**Exercise aim:**
Repeat only the lines below from the one containing "Instruction: Click the Home icon in sidebar" through the one containing "Tap the Wi-Fi", inclusive, exactly as written.

**Exercise inputs:**

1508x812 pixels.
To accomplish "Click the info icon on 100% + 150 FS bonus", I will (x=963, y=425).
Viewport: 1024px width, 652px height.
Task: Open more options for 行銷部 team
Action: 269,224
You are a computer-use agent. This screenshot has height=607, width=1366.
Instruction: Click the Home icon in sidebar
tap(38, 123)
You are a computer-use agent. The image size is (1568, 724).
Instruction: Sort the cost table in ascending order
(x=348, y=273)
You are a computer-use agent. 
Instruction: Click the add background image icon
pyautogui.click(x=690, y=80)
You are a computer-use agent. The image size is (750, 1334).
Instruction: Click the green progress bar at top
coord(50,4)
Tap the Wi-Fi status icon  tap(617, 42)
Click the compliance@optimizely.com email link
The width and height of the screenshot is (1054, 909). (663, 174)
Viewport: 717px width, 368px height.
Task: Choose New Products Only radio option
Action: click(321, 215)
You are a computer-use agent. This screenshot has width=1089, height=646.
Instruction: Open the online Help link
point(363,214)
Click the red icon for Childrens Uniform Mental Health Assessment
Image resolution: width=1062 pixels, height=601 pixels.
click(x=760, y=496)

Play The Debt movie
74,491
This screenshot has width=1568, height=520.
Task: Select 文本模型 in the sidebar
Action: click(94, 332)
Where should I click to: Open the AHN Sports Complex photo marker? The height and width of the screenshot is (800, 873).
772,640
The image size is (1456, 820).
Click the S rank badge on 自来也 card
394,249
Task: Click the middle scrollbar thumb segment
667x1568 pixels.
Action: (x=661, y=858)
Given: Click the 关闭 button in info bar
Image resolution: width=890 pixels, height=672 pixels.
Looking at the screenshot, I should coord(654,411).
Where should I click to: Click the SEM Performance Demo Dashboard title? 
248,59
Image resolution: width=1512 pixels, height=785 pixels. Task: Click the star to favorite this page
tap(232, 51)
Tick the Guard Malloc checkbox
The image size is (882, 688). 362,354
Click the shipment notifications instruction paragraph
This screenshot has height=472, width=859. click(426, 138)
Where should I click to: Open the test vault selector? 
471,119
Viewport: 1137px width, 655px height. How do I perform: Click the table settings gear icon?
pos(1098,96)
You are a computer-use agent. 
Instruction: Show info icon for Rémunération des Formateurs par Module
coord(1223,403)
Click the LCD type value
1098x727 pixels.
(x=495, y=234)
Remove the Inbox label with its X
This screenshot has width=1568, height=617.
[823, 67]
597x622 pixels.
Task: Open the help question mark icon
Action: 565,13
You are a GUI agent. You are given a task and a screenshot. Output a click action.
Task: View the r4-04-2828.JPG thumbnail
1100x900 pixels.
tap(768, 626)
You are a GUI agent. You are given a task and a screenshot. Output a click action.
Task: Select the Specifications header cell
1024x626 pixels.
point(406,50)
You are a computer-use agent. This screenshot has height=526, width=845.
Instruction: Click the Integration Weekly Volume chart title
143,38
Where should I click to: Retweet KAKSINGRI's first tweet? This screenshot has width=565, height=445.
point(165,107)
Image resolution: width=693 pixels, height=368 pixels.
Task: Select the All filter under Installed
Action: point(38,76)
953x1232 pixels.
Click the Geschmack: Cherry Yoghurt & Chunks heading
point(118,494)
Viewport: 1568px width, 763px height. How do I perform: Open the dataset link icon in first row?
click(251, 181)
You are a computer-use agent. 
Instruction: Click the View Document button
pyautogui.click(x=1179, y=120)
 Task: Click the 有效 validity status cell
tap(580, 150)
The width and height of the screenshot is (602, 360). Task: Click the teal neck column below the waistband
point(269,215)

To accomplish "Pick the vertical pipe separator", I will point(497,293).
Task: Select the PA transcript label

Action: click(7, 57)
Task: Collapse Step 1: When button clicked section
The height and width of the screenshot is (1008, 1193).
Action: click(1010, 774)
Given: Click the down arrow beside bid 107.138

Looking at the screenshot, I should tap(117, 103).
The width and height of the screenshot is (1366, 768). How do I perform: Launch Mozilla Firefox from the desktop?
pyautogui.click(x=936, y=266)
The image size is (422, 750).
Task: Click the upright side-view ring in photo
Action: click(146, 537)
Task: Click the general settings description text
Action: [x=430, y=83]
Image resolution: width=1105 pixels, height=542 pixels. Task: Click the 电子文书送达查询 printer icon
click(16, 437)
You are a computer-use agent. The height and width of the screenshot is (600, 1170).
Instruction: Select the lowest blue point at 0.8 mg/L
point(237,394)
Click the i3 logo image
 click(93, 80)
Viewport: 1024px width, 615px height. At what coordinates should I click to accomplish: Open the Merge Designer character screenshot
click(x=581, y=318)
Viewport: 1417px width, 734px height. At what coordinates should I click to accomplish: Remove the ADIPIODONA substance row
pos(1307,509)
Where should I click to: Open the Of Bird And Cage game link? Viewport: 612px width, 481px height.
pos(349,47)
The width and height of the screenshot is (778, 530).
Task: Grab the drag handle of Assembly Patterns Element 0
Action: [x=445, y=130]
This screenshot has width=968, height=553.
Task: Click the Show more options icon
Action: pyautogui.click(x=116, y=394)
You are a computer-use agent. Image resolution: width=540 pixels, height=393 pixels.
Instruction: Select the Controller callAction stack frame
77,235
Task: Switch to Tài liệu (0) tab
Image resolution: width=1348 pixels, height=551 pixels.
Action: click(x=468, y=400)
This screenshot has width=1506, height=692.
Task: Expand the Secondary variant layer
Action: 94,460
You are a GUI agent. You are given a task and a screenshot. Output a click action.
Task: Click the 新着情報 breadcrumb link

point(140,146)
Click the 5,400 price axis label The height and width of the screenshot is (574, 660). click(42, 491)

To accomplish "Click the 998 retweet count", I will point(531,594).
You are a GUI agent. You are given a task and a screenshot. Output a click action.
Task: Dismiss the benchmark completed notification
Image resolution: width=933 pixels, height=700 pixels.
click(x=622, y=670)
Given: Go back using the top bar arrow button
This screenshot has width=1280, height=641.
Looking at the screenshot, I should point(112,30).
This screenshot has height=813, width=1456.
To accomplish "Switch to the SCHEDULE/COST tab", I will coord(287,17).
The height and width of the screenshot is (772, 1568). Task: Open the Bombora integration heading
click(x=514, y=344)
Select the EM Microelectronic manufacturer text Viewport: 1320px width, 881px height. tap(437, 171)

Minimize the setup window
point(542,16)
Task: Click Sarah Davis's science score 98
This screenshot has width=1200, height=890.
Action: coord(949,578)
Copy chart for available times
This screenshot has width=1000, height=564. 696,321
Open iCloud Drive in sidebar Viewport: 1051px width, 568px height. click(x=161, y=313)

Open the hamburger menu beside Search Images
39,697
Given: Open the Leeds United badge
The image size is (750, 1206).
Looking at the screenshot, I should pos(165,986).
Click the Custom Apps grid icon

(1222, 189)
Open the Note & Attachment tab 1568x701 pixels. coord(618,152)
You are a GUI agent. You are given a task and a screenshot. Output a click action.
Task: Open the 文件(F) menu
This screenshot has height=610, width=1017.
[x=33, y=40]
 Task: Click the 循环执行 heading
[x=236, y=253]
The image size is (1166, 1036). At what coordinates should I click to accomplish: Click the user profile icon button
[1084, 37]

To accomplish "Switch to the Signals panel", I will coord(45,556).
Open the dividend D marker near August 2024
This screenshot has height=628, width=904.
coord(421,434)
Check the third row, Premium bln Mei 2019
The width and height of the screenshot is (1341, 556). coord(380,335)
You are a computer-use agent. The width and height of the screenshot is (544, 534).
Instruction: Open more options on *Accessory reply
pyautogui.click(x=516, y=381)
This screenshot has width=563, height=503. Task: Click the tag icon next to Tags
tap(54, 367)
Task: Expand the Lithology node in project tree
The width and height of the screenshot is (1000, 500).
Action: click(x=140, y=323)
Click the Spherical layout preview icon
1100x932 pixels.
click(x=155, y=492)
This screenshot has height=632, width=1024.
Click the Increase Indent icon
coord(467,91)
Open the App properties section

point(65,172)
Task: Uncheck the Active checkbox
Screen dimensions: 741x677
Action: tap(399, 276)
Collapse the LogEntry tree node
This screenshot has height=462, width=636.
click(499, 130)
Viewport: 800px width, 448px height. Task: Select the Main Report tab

**Task solution:**
Instruction: Click the Home icon in sidebar
tap(38, 123)
You are a computer-use agent. The image size is (1568, 724).
Instruction: Sort the cost table in ascending order
(x=348, y=273)
You are a computer-use agent. 
Instruction: Click the add background image icon
pyautogui.click(x=690, y=80)
You are a computer-use agent. The image size is (750, 1334).
Instruction: Click the green progress bar at top
coord(50,4)
Tap the Wi-Fi status icon  tap(617, 42)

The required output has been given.